This page describes the release, validation, and other aspects related to SDKHarness images.
Overview
The idea is to build a set of public SDKHarness pre-built images, that users can utilize to run their portable pipelines without having to manually build them, or use these images as base images for customization.
Background information
- SDKHarness architecture / design docs ?
- Image structure ?
- Source ?
Location/Naming
This section describes the naming scheme and location for publication of the containers.
Proposed repository:
gcr.io/beam , created under apache-beam-testing project, artifacts accessible publicly
Proposed tagging scheme:
java-SNAPSHOT
java-2.10.1
python2-SNAPSHOT
python2-2.10.1
go-SNAPSHOT
go-2.10.1
For example:
gcr.io/beam:java-SNAPSHOT
gcr.io/beam:java-2.10.1
Gcr.io
Things to know about gcr.io:
- Quotas:
- ?
- Permissions:
- download access - public
- publish - limited to authorized accounts that have correct permissions under apache-beam-testing:
- publishing the snapshots nightly might be feasible similar to how we currently publish nightly maven snapshots, by creating a Jenkins job;
- publishing at release time can be another Jenkins job that is triggered manually by the release owner;
- what's the process of triggering a job in such case?
- GCP Project:
- apache-beam-testing
- Troubleshooting:
- If something goes wrong with the release process:
- ping dev@ ?
- If something goes wrong with a customer pipeline from using the prebuilt images:
- ping dev@ ?
- If something goes wrong with the release process:
Publication Schedule
Snapshots
- how do we publish the snapshots, what's the frequency?
- automatic, when HEAD is built, nightly similar to maven snapshots, or manually?
- when and how do we cleanup the snapshot images:
- when you publish an image you have a new version/hash and still can use any previous versions. They take space and will count towards a quota. We need to clean them up periodically:
- make it part of the publish job to look and delete the versions that are more than X days (or versions) old?

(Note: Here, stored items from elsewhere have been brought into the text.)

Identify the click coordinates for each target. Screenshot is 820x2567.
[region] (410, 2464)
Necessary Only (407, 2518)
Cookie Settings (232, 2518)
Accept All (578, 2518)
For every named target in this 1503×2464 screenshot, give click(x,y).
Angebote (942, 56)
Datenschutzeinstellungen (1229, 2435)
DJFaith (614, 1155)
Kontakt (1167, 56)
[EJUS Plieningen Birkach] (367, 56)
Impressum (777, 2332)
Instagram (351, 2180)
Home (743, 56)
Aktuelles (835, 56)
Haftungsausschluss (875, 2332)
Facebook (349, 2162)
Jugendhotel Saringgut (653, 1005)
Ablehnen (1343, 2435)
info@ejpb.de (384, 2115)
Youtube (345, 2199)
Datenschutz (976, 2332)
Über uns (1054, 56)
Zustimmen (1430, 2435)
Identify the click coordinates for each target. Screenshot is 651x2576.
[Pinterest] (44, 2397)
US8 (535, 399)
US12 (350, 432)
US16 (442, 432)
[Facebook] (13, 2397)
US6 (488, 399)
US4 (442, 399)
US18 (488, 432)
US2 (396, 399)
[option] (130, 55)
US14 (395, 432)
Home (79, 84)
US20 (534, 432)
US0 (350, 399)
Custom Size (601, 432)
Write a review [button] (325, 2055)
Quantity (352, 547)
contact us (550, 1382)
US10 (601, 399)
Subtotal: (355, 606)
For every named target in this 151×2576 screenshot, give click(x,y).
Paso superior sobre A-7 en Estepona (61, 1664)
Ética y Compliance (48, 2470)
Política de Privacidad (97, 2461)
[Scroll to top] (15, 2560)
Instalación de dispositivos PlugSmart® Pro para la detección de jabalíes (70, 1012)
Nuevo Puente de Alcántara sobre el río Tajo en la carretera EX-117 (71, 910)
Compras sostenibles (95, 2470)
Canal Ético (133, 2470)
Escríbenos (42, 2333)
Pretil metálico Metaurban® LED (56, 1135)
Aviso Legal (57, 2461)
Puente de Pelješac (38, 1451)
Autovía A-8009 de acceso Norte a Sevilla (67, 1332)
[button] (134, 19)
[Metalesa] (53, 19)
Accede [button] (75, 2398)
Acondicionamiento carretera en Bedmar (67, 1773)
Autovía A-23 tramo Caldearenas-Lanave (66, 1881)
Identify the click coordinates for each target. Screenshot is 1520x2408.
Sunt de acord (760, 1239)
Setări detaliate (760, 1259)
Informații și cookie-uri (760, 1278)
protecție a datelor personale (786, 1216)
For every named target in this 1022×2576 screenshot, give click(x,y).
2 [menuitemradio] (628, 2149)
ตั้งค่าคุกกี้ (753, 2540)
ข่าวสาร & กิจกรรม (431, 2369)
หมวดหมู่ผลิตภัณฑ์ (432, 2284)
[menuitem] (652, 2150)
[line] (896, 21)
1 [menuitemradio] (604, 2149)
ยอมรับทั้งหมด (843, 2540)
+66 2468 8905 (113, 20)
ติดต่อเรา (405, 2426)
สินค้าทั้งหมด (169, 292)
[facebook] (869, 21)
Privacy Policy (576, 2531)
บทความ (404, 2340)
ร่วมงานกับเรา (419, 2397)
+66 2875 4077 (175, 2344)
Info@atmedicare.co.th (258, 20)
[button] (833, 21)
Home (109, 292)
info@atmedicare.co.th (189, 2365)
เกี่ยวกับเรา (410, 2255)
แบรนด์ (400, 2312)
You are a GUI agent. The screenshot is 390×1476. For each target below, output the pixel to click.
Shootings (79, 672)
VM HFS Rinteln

- when you publish an image you have a new version/hash and still can use any previous versions. They take space and will count towards a quota. We need to clean them up periodically:
Release Images
- how should we build and publish the images for release versions of Beam?
- manually, as part of Beam release;
- or by automatically triggering a job at some step of the release?
- should it be a blocker for the release?
- should we make it part of the release and not mark release as complete until the images are published?
- or can we publish them in a separate process later/earlier?
- should it be done by the same release owner?
- should the validation be part of the release validation?
Commands
This section describes the commands that are used to build, publish, run tests and examples for the images.
Prerequisites
- docker;
Build
To build an image X run:
$ ./gradlew .... ?
This produces a local image named X. It can be examined by running docker commands:
$ docker image ls
$ docker ...
Run a test against locally built container
Portability tests are executed with command Y:
$ ./gradlew ... ?
They run against container Z. To use the prebuilt container run this command:
$ ./gradlew ... ?
Publish
Publishing an image to gcr.io/beam requires permissions in apache-beam-testing project.
This is the command that published an image X: $ ./gradlew ... ?
To publish an image Y to a custom repository run this command:
$ ./gradlew ... ?
Release Images Validation
This section describes how to validate a built and/or published image.
Automated test suites
We have these test suites in Beam that utilize portability:
- ...
- ...
To execute a test suite X against container Y run this command:
$ ./gradlew ... ?
Manual testing
To run a custom pipeline against an image
:
$ ./gradlew ... ?
Backwards compatibility
- ?
Other verification
- hash, signature ?
Support Story
How do we allow the images to be used?
What's the process of reporting issues?
Any special licensing?